▶ **DATA FOR THE TASK**
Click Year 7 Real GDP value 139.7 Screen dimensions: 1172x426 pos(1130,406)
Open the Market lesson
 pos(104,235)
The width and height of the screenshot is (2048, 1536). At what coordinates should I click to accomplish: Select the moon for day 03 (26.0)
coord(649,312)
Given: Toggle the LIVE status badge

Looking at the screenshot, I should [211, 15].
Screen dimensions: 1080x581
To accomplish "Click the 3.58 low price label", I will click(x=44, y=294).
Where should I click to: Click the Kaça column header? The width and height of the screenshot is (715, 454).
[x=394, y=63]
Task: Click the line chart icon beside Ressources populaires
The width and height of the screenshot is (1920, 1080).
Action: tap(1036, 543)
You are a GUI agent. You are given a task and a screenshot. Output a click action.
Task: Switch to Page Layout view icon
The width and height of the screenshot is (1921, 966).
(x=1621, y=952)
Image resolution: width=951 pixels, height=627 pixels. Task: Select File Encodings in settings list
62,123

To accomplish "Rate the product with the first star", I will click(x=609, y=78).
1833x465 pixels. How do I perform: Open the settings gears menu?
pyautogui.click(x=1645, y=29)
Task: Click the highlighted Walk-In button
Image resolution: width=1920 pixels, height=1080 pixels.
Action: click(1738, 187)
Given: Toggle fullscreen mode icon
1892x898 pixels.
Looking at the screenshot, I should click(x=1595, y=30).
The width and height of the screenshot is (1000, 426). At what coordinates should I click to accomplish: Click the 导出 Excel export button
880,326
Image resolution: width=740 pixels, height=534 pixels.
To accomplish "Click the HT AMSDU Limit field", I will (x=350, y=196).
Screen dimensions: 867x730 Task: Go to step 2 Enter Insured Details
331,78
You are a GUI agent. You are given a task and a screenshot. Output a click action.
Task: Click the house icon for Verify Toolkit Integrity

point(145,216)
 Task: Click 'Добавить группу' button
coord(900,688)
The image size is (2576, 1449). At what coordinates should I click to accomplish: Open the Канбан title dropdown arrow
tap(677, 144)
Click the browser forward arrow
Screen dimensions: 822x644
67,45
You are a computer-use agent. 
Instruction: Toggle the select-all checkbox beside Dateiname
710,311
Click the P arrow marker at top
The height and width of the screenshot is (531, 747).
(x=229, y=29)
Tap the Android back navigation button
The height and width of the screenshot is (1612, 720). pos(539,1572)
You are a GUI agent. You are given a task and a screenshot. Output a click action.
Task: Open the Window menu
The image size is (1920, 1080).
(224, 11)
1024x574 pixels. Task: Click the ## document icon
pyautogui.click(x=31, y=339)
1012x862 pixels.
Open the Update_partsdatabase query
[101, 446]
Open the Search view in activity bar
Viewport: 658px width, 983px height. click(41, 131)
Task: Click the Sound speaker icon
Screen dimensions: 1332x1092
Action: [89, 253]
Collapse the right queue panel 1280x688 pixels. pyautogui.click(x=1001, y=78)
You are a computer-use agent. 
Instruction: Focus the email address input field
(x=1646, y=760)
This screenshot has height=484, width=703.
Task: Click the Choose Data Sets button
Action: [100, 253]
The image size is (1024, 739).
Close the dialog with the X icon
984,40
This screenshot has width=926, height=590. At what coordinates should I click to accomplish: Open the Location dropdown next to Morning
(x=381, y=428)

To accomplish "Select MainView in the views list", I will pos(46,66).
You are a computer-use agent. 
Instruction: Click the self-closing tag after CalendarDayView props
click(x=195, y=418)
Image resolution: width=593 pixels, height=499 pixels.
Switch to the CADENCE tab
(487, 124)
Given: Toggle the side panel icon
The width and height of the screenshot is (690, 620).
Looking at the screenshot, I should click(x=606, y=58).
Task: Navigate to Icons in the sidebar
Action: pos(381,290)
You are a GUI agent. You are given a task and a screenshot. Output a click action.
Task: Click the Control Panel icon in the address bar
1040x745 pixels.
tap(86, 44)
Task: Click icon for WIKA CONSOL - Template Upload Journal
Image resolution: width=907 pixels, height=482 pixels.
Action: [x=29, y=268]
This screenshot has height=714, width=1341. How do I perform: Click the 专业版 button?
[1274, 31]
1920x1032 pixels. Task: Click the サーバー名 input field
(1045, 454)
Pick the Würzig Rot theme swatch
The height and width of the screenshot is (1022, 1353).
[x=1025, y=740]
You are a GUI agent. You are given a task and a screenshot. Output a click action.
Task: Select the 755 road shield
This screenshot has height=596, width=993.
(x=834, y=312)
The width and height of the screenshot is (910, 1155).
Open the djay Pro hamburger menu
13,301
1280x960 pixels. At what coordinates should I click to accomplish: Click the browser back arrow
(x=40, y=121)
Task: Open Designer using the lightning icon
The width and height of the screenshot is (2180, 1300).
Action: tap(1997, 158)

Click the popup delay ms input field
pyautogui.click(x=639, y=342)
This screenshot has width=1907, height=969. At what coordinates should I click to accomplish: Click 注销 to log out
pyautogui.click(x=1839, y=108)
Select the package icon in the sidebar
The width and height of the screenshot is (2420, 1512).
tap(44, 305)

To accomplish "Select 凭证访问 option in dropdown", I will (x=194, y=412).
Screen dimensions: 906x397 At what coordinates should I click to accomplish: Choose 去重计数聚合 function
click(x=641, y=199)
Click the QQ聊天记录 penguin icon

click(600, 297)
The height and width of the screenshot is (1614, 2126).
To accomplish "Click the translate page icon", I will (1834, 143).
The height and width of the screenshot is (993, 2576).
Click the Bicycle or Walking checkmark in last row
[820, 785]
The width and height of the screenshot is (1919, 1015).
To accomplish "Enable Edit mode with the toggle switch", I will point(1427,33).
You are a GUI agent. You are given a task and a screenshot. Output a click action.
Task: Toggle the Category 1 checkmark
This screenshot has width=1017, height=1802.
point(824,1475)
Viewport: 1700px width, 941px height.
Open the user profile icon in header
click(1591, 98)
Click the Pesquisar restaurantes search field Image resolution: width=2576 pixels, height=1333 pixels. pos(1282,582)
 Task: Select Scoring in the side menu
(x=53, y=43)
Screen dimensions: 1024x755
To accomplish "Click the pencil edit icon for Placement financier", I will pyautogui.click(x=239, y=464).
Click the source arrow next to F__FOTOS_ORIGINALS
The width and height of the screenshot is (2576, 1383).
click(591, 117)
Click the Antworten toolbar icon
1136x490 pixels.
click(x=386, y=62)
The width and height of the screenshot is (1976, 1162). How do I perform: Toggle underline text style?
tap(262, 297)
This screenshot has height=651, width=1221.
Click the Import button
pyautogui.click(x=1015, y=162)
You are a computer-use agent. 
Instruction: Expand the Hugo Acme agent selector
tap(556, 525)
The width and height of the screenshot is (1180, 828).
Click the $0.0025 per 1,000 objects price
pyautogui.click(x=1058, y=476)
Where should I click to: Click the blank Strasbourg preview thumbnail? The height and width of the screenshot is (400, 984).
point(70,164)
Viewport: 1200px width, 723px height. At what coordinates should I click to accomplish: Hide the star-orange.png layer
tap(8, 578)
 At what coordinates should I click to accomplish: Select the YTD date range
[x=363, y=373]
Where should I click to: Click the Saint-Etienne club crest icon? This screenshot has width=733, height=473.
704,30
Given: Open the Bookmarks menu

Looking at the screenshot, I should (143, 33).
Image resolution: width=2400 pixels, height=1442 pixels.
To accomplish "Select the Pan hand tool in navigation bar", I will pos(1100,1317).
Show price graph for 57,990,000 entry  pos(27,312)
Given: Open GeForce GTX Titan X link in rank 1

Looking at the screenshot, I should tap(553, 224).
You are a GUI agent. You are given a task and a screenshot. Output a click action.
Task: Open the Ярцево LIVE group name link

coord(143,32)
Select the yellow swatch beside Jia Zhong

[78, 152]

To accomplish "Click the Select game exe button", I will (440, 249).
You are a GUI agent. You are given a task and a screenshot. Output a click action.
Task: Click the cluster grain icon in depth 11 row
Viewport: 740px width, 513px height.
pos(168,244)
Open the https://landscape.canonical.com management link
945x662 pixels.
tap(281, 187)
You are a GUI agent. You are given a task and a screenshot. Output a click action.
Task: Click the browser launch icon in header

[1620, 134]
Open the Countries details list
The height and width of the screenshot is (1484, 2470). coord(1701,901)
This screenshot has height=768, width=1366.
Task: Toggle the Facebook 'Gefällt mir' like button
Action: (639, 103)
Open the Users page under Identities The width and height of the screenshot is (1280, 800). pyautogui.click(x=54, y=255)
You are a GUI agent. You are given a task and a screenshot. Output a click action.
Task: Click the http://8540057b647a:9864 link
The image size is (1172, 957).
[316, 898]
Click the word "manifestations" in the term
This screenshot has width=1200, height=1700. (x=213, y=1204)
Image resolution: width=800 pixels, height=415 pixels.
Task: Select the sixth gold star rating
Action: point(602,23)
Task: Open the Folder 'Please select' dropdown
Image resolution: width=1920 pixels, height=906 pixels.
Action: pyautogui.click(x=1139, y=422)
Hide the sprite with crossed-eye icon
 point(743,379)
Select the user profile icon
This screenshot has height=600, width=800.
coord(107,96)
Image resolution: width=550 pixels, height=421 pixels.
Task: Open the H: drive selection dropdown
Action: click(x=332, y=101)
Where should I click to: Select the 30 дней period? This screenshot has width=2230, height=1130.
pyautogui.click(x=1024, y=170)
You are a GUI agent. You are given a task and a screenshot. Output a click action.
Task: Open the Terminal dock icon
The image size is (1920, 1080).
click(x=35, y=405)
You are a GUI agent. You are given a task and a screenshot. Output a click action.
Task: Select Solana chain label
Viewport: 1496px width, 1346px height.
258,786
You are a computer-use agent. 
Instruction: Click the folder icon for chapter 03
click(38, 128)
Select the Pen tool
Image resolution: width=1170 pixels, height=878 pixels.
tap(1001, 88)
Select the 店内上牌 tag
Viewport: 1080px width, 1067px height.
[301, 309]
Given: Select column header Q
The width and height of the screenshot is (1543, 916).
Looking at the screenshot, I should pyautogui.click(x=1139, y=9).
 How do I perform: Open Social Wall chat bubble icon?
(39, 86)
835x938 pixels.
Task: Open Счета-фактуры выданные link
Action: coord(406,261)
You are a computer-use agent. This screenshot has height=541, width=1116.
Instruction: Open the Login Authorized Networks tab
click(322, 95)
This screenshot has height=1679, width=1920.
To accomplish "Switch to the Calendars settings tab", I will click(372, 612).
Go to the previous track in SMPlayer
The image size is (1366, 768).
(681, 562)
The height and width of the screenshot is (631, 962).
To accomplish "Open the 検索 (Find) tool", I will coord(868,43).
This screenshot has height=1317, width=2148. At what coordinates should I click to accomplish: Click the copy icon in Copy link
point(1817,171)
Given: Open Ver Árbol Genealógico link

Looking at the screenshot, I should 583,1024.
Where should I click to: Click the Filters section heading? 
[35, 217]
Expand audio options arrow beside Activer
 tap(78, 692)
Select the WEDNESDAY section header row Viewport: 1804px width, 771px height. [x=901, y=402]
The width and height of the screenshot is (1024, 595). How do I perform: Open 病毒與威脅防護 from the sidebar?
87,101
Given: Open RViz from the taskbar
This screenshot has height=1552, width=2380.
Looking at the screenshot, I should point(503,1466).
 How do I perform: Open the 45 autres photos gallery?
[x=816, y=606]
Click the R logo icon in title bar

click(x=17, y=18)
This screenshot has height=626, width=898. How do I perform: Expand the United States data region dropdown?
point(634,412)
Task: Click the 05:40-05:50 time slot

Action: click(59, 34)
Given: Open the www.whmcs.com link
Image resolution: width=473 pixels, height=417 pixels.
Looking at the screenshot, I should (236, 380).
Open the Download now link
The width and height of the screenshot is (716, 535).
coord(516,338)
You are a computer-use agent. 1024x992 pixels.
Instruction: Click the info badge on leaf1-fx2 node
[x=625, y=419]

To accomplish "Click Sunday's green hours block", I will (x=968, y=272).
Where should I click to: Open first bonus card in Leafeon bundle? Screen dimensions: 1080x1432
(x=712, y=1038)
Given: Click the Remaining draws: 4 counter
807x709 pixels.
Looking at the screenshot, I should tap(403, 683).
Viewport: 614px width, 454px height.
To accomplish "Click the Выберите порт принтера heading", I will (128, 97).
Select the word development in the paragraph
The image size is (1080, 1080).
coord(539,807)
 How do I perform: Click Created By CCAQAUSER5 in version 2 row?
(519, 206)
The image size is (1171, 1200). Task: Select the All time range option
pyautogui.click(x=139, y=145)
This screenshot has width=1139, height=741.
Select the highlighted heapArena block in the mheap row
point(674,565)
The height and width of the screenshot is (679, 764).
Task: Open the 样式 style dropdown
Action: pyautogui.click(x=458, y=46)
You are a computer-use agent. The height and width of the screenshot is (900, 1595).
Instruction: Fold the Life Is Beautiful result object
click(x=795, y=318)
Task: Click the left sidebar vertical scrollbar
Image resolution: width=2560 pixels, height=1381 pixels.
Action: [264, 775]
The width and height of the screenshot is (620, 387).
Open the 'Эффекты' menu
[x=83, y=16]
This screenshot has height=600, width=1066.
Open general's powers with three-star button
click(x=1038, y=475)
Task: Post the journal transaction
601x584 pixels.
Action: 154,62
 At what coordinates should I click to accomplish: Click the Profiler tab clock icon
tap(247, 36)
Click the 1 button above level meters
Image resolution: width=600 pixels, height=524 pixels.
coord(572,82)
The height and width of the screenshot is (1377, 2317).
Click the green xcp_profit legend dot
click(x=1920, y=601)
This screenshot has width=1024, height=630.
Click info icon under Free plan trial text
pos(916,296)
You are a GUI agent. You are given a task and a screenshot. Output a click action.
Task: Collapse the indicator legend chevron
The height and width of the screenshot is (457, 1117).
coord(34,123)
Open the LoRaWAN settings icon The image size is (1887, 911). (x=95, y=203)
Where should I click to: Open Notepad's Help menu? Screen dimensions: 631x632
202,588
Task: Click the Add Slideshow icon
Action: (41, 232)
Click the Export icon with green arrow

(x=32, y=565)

▶ **PROBLEM**
Could you give the material again, starting with the line containing "Where should I click to: Click the Filters" and running through the line containing "Select the WEDNESDAY", with "arrow" switched to "caret" and everything else unchanged?

▶ **ANSWER**
Where should I click to: Click the Filters section heading? 
[35, 217]
Expand audio options caret beside Activer
 tap(78, 692)
Select the WEDNESDAY section header row Viewport: 1804px width, 771px height. [x=901, y=402]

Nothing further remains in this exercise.